Continuing my adventure in AI, I wanted to be able to access my local AI Private AI server outside of my home. It’s great to be able to locally deploy Llama 3 on my gaming PC, as described in this post: https://maple-street.net/meta-llama-3-local-deploy-and-games-examples/. However, I wanted to be able to access my AI server on the go.
Initially, I tried using Windows Subsystem for Linux and Docker on my Windows PC to achieve this. However, I encountered issues with Windows allowing external access correctly. I have an R730xd in the basement with a nvidia card (verify cuda version support with your respective card) running on it, so I decided to build a VM dedicated for Llama and Open Web-UI. I was not too hopeful about having a usable AI as my NVIDIA card is over 10 years old, but thought why not?
See the following post where I discuss setting up GPU passthrough on ESXi this will work with any nvidia gpu: https://maple-street.net/poweredge-r720-and-nvidia-k4200-passthrough-to-virtual-machine/
Now, let’s get into the installation. At this point, you should have a Ubuntu bare metal system or virtual machine with an NVIDIA GPU of some kind.
Step 1: Update and Install Required Packages
sudo apt-get update
sudo apt install build-essential gcc dirmngr ca-certificates software-properties-common apt-transport-https dkms curl -y
These commands update the package list and install necessary packages for building and installing CUDA drivers.
Step 2: Add NVIDIA Public Key
curl -fsSL https://developer.download.nvidia.com/compute/cuda/repos/ubuntu2204/x86_64/3bf863cc.pub | sudo gpg --dearmor | sudo tee /usr/share/keyrings/nvidia-drivers.gpg > /dev/null 2>&1
This command downloads the NVIDIA public key and adds it to the system’s GPG keyring.
Step 3: Add NVIDIA Repository
echo 'deb [signed-by=/usr/share/keyrings/nvidia-drivers.gpg] https://developer.download.nvidia.com/compute/cuda/repos/ubuntu2204/x86_64/ /' | sudo tee /etc/apt/sources.list.d/nvidia-drivers.list
This command adds the NVIDIA repository to the system’s sources list.
Step 4: Update Package Index
sudo apt update
This command updates the package index to include the newly added repository.
Step 5: Install CUDA Drivers
apt search cuda-drivers
sudo apt install cuda-drivers-550 cuda
These commands search for and install the CUDA drivers.
Step 6: Reboot
sudo reboot
This command restarts the system to ensure that the new packages are applied.
Step 7: Install Ollama
sudo curl -fsSL https://ollama.com/install.sh | sh
ollama pull llama3
These commands download and install Ollama, including pulling the latest version of the model (llama3
).
Step 8: Test Ollama Model
- Run
ollama run llama3
- (Optional) Test your installed Ollama model to ensure it is running as expected.
- When you’re done testing, exit with
/bye
Step 9: Install Open-UI (with Snap)
sudo apt-get install snap
sudo snap install open-webui --beta
These commands install Snap and then install the Open-UI package in beta mode.
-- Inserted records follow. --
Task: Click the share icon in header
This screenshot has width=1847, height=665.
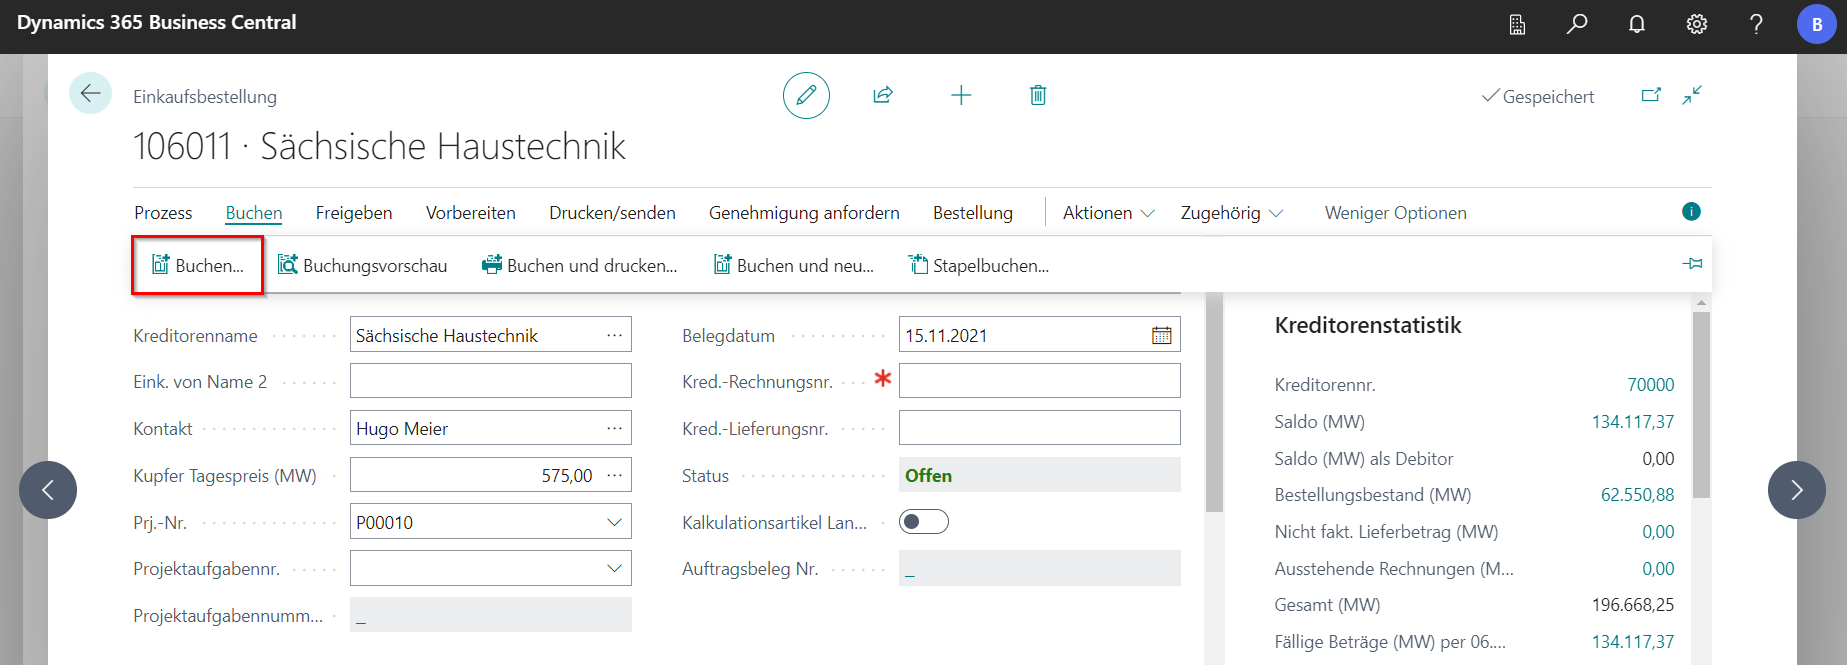Action: pyautogui.click(x=882, y=96)
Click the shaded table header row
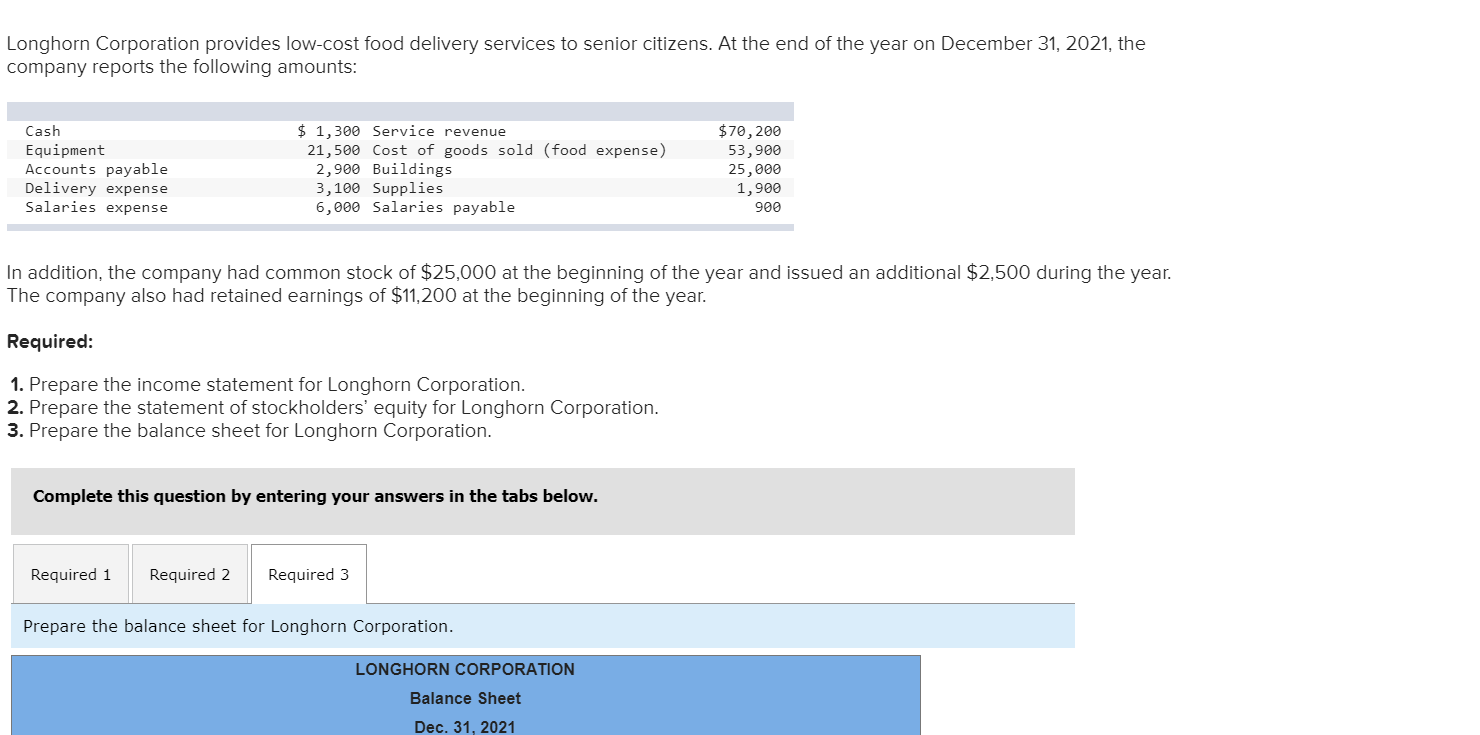Image resolution: width=1480 pixels, height=735 pixels. tap(400, 111)
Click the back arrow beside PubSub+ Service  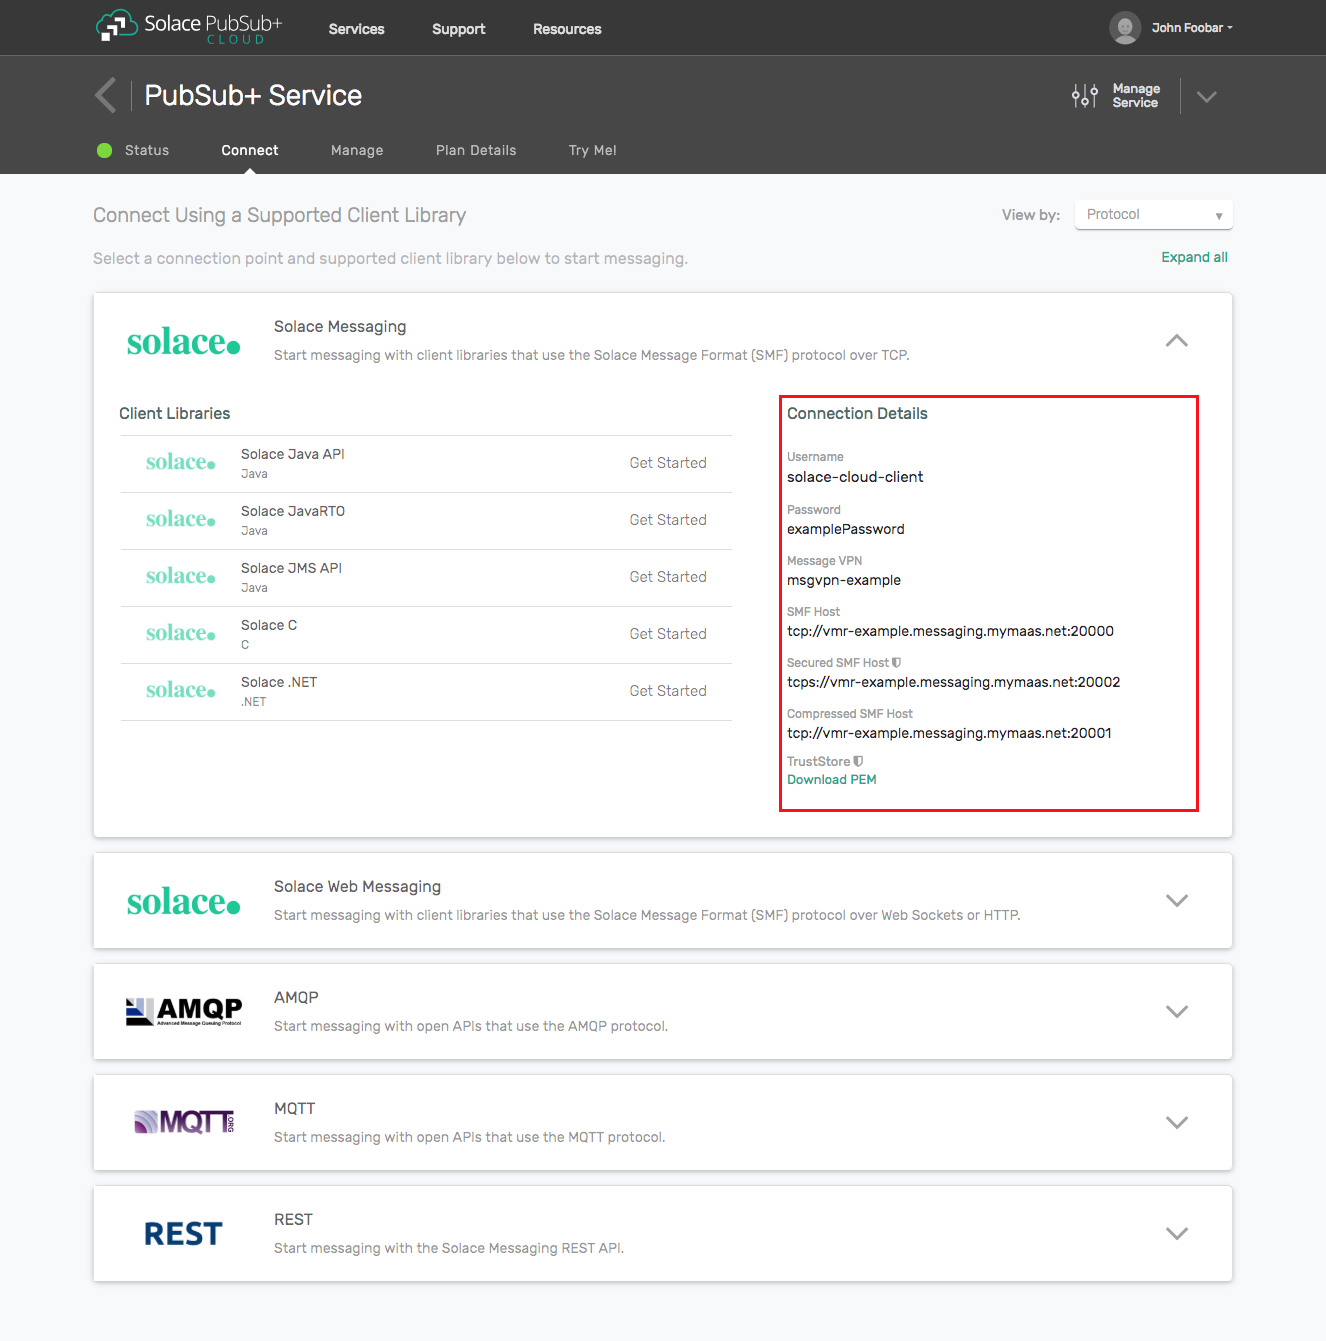(x=106, y=96)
That’s it! You should now have Ollama installed on your Ubuntu 22.04 system with Snap, along with CUDA drivers and Open-UI.
To test go in your web browser go to your servers ip address port 8080. Example http://192.168.1.6:8080
You will be prompted with a login for the first time select setup your first user will be the admin user.
Now once logged in you will see your own chat gpt type interface for free. All your data will be private and local. You then can load your model at the top and start your adventure.. Continue further if you would like to expose your site to the outside world.
Exposing Open Web-UI to the internet:
I am not going to provide a detailed tutorial on this, as there are many others who have done so; however, Network Chuck did go through this in detail. However, make sure to define port 8080 at the end of your IP when setting up your URL.
At this point now you should have access to your AI trough the internet from anywhere!